Matthias Well & Lilian Akopova „Jazzissimo“ | 09.03.2024

Donaukurier | Karl Leitner
 

Um gleich mit der Tür ins Haus zu fallen: Lilian Akopova und Matthias Well sind phantastische Musi­ker, eine technisch brillante Pianistin die eine, ein ebensolcher Geiger der andere. Wenn zwei Virtuosen ihrer Klasse auf­einandertreffen, wie im Birdland Jazz­club in Neuburg geschehen, ist das ein echtes Erlebnis. Tastenhexerin aus der Ukraine trifft auf Teufelsgeiger aus der Well-Familie, aus der einst ja auch die Biermösl-Blosn und die Wellküren her­vorgingen.

Klassik und Jazz verabreden sich im­mer wieder mal im Birdland, turnusmä­ßig anlässlich der Neuburger Barockkon­zerte, wenn Jazzer sich mit Werken Bachs oder Händels beschäftigen, oder auch zwischendurch, wenn etwa wie un­längst einer wie Dieter Ilg sich Maurice Ravel vorknöpft. Und nun also „Jazzissi­mo“ mit Akopova und Well, beide groß­artig, ja, grandios, und das, obwohl sie Jazz, in dem Blue Notes, eine spezielle Art der Tonbildung und vor allem die Improvisation relevant wären, im eigent­lichen Sinne ja gar nicht spielen. Es geht an diesem Abend also nicht darum, spon­tan auf der Bühne Neues zu entwickeln, nicht darum, dass einer der Duo-Partner eine überraschen­de Idee hat und der an­dere sie aufgreift, interpretiert, kommen­tiert oder durch eine eigene ersetzt – also um das, was Jazz ausmacht – sondern darum, der Klassik zuzuordnende Werke, in deren Partituren der jeweilige Kompo­nist Ele­mente des Jazz ganz bewusst hin­eingeschrieben hat, hörbar zu machen.

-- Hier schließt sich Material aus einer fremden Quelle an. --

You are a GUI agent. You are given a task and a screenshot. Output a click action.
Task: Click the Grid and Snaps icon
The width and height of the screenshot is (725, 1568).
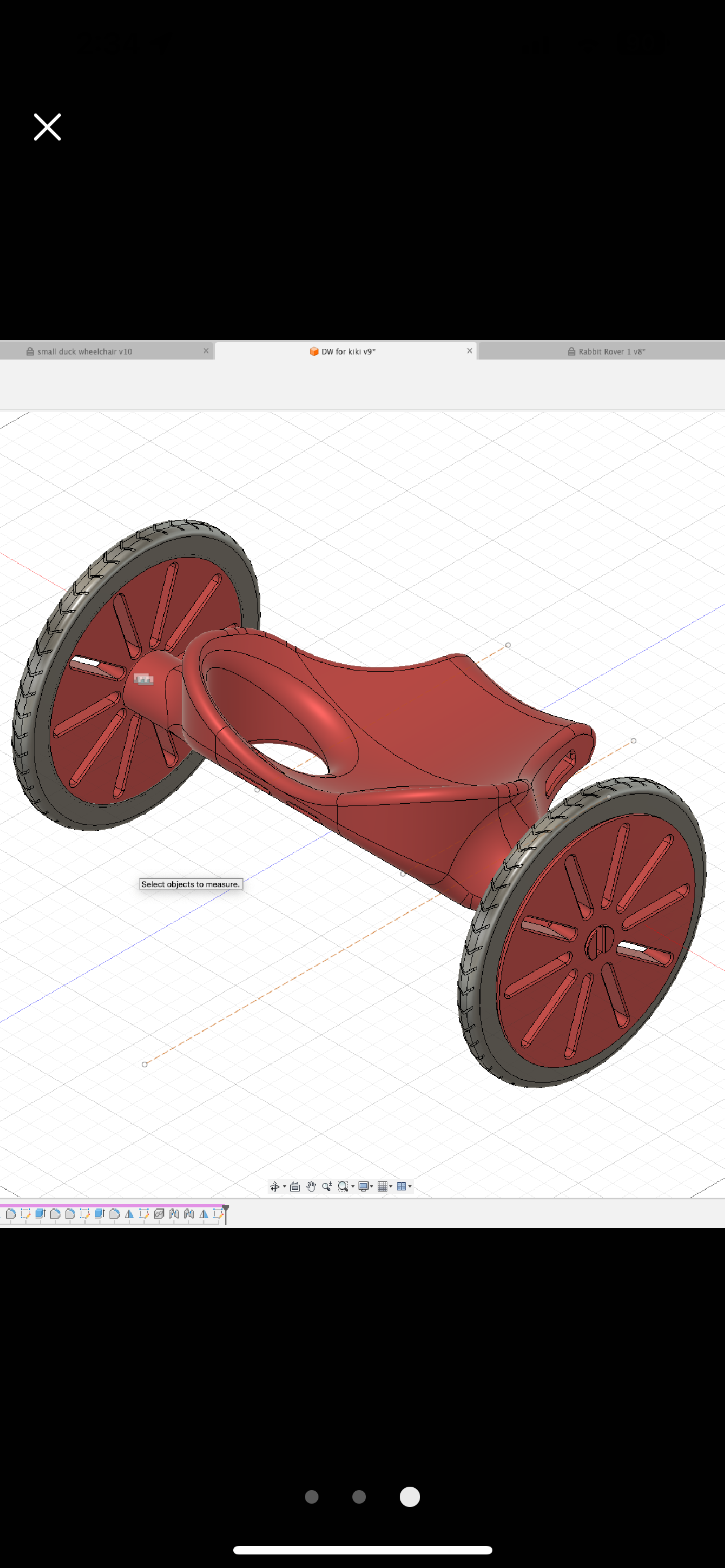382,1186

Also trifft man einmal mehr auf Mau­rice Ravel, diesmal auf dessen „Violin Sonata No. 2“, auf George Gershwin’s „My Man’s Gone Now“, auf Alexander Rosenblatt’s „Carmen Fantasy“ mit – wie zu erwarten – deutlichen Anleihen an Georges Bizet, aber auch an Astor Piaz­zolla und dessen „Nightclub“, Darius Michaud’s „Le Boeuf Sur le Toit“ und Vladislav Cojocaru’s „Kaleidoscope“. Erst ganz am Ende, in der zweiten Zuga­be, wagen sich Akopova und Well – zum allerersten Mal, wie sie selber sagen – an eine „echte“ Jazzkomposition heran, nämlich an „Lullaby Of Birdland“ aus der Feder von George Shearing, die sie selbstverständlich genauso souverän meistern wie das gesamte Programm zu­vor, nur dass es jetzt swingt, pulst und groovt.

Klassik und Jazz. Passt das wirklich zu­sammen? Natürlich, und zwar in unter­schiedlichsten Konstellationen. Jazzer spielen Klassik und umgekehrt. Klassi­sche Komponisten integrieren Jazzele­mente in ihre Stücke und umgekehrt. Warum überhaupt diese Frage? Gilt nicht heute, in Hoch-Zeiten des genreübergrei­fenden Crossover, mehr denn je das Zitat des legendären Louis Armstrong: „Es gibt nur zwei Arten von Musik: gute und schlechte. Es kommt nicht darauf an, was du spielst, sondern wie du spielst“? Im Falle Akopova und Well ist das unbe­dingt zu unterschreiben. Man könnte den beiden vermutlich auch das Telefonbuch ihrer Heimatstadt Kiew vorlegen – oder das von München, wo Well vor 31 Jah­ren geboren wurde. Schriebe ein Kompo­nist, dem Genres egal sind, dann noch die passenden Noten dazu, würden die beiden vermutlich auch daraus noch im Sinne Armstrongs gute, ach was, überra­gende Musik machen und einen Abend, den man so schnell nicht vergisst. Denn genau so einen erlebte das Publikum im ausverkauften Birdland, Jazz-Fans und Klassik-Freaks gemeinsam und unter Aufhebung jeglichen Fraktionszwangs.